1
votes

In order to prevent concurrency errors, I've decided to wrap all my sql calls' (which are all in stored procedures) sql statements (all crud operations, such as update / insert/ upserts and even just table reading) with this

SET TRANSACTION ISOLATION LEVEL SERIALIZABLE
begin tran

--sqlstatements here

OPTION (MAXDOP 1)

COMMIT TRAN

let's just say that I am not concerned about performance. I only want to prevent constraint violations, and deadlocks caused by 2 or more simultaneous threads accessing the same database.

Does this effectively remove all deadlocks and also constraint issues arising from race conditions?

Do I still need to explicitly use with (hold lock, update lock) for CUD functions if I already wrap the calls in a serializable transaction?

2
You can still have deadlocks, assuming that there's more than one object in the database. - Damien_The_Unbeliever
Try this and see for yourself. - OzrenTkalcecKrznaric

2 Answers

2
votes

It depends what you mean by a "concurrency issue". If you include deadlocks in this, then you may still need to include locking hints (eg: updlock) in your query

1
votes

Serializable isolation level protects against all three known concurrency problems,because serializable level applies range locks so you can't modify rows with the range of transaction. It prevents against(but deadlocks are possible):

Dirty Reads occur when one transaction reads data written by another, uncommitted, transaction. The danger with dirty reads is that the other transaction might never commit, leaving the original transaction with "dirty" data.

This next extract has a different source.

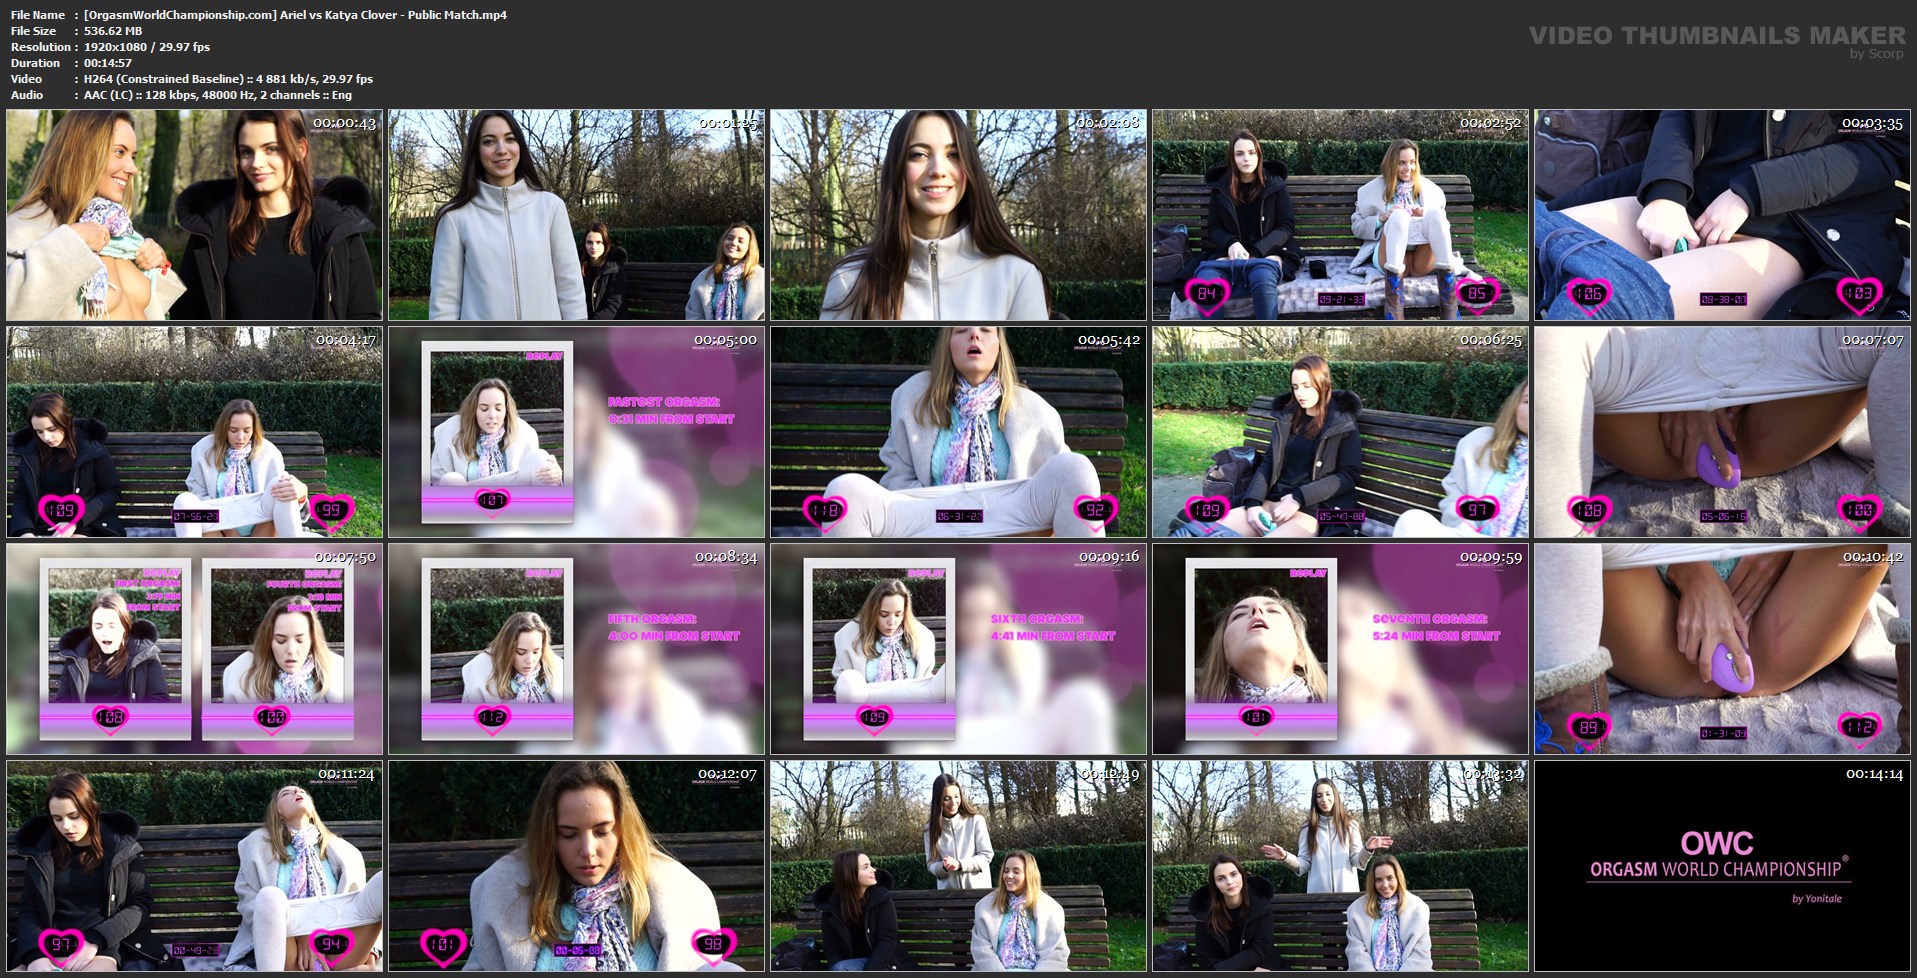The width and height of the screenshot is (1917, 978).
Task: Select the thumbnail timestamped 00:13:32
Action: click(1340, 866)
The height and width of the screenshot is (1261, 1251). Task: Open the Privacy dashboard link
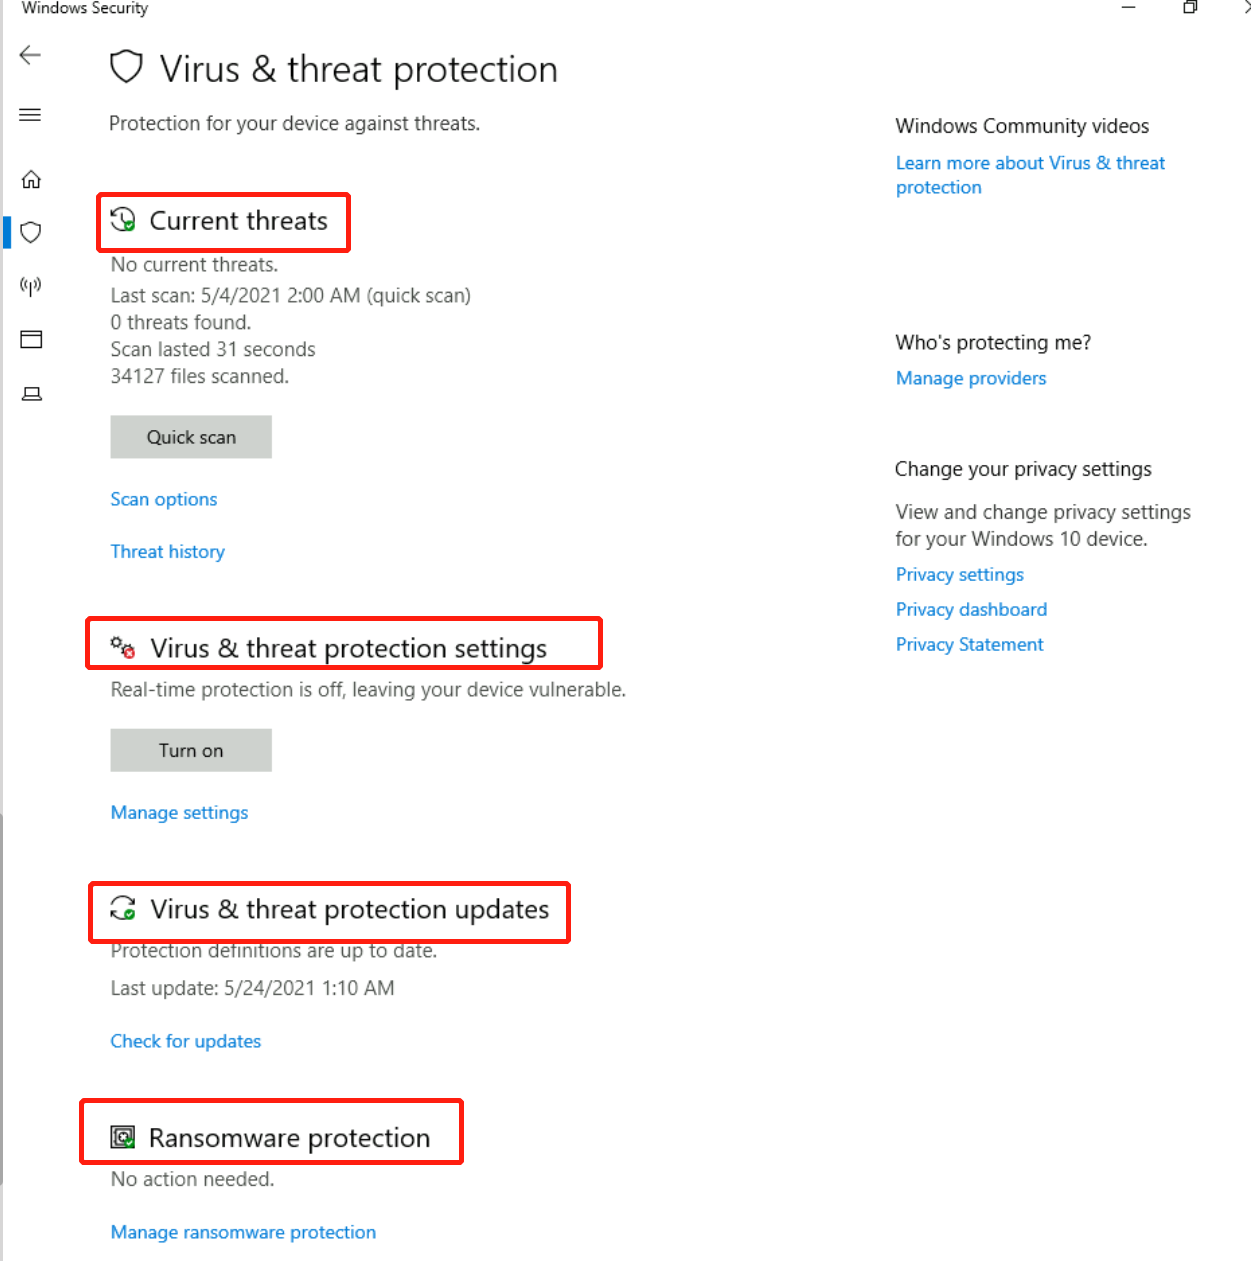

Non-repeatable Reads occur when one transaction attempts to access the same data twice and a second transaction modifies the data between the first transaction's read attempts. This may cause the first transaction to read two different values for the same data, causing the original read to be non-repeatable

Phantom Reads occur when one transaction accesses a range of data more than once and a second transaction inserts or deletes rows that fall within that range between the first transaction's read attempts. This can cause "phantom" rows to appear or disappear from the first transaction's perspective.